Press Room: Tax Release

September 18, 2018

Proposed Regulations on GILTI Address Numerous Computational Issues Including Treatment of Consolidated Groups

IRS and Treasury have released much-anticipated guidance in the form of proposed regulations under the new Global Intangible Low-Taxed Income (GILTI) regime enacted as part of the Tax Cuts and Jobs Act (TCJA).

What is GILTI?

The GILTI regime requires U.S. shareholders of controlled foreign corporations (CFCs) to include in U.S. federal taxable income on an annual basis their respective share of net CFC tested income in excess of a net deemed routine return on certain CFC tangible property (i.e., 10% of quarterly average U.S. tax cost basis) in excess of aggregate CFC interest expense. Net CFC tested income is the excess in the aggregate of a U.S. shareholder's share of tested income over tested loss. Income of a CFC is subject to GILTI regardless of whether the business has any intangible property or whether it is subject to a low tax rate in the local jurisdiction. Therefore, for many CFCs, the GILTI rules are anticipated to result in the vast majority of a CFC’s earnings being included in the taxable income of their U.S. shareholders on an annual basis, even if there has been no actual distribution from the CFC.

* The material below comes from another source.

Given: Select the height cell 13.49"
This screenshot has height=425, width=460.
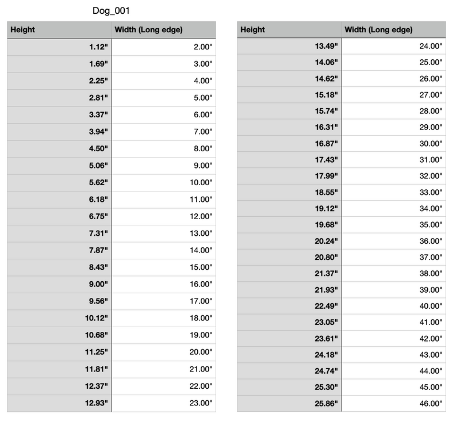Looking at the screenshot, I should coord(289,46).
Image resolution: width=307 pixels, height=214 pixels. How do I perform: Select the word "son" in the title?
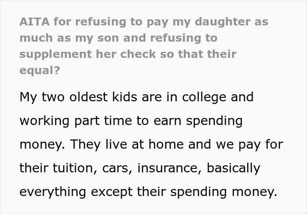pos(108,38)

Taxpayers who are domestic C corporations are allowed a 50% deduction of their GILTI inclusion and a deemed paid foreign tax credit (both of which are subject to certain limitations) to mitigate the net U.S. federal tax liability arising from GILTI. U.S. shareholders that are not C corporations are not entitled to the deduction or the deemed paid foreign tax credit. For all taxpayers, foreign tax credits (FTC) from taxable income other than GILTI are not allowed to be used against GILTI inclusions and there is no carry forward or carry back of unused credits. Thus, non-corporate shareholders face taxation of CFC earnings at full ordinary rates on an annual basis with minimal, if any, relief via FTC.

While GILTI is effective for tax years beginning after December 31, 2017, current year tax provision calculations and estimated tax payments have already needed to take GILTI into account during 2018.

Proposed Regulations

The notice of proposed rulemaking and draft regulatory text is a lengthy 157 pages that only covers a subset of GILTI issues, which reflects the complexity of the GILTI calculation.

The proposed regulations address many computational issues associated with applying the GILTI rules, including:

  • An aggregate approach for determining GILTI in a consolidated group context;
  • A hybrid of entity and aggregate approach for determining GILTI for CFCs owned by domestic partnerships;
  • Rules for determining tested income and loss;
  • Rules for calculating a U.S. shareholder’s pro-rata share of various GILTI amounts;
  • Use of a netting approach for determining specified interest expense;
  • Basis adjustments for certain purposes in connection with tested losses;
  • Rules for application of certain deduction limitations in the context of GILTI (e.g., Sec. 267(a)(3)(B)); and
  • Various anti-abuse rules, including with respect to certain acquisitions of property that might otherwise be treated as increasing qualified business asset investment (QBAI).

The proposed regulations are the first of several new regulations packages to be released by IRS with respect to GILTI and related provisions. Specifically, the preamble to the proposed regulations states that rules relating to FTCs and the deduction under Sec. 250 (with respect to GILTI and foreign-derived intangible income (FDII)) will be included in separate notices of proposed rulemaking.

Additional guidance is also pending on other new international tax provisions that may affect the impact of GILTI, including the FDII deduction and the Base Erosion and Anti-Abuse Tax (BEAT).

The Takeaway

The new GILTI regime creates an entirely new category of taxable income affecting all taxpayers who are U.S. persons. As a result of GILTI, income of a U.S. shareholder’s CFCs is now part of the U.S. shareholder’s annual U.S. federal income tax analysis. The effect of GILTI on non-corporate taxpayers who are U.S. shareholders of CFCs is particularly harsh. If such taxpayers have not already evaluated their exposure under GILTI and investigated planning and restructuring alternatives, they should do so immediately. For calendar year taxpayers, available planning options for GILTI will be extremely limited after December 31, 2018.

While the proposed regulations provide clarity with respect to some aspects of the GILTI calculation, they do not address important related issues, such as how FTCs and business expenses will impact the tax. Despite the open issues, all taxpayers affected by GILTI should promptly evaluate their GILTI exposure for compliance and planning purposes. GILTI cannot be considered in isolation and will need to be addressed in the context of other applicable TCJA provisions.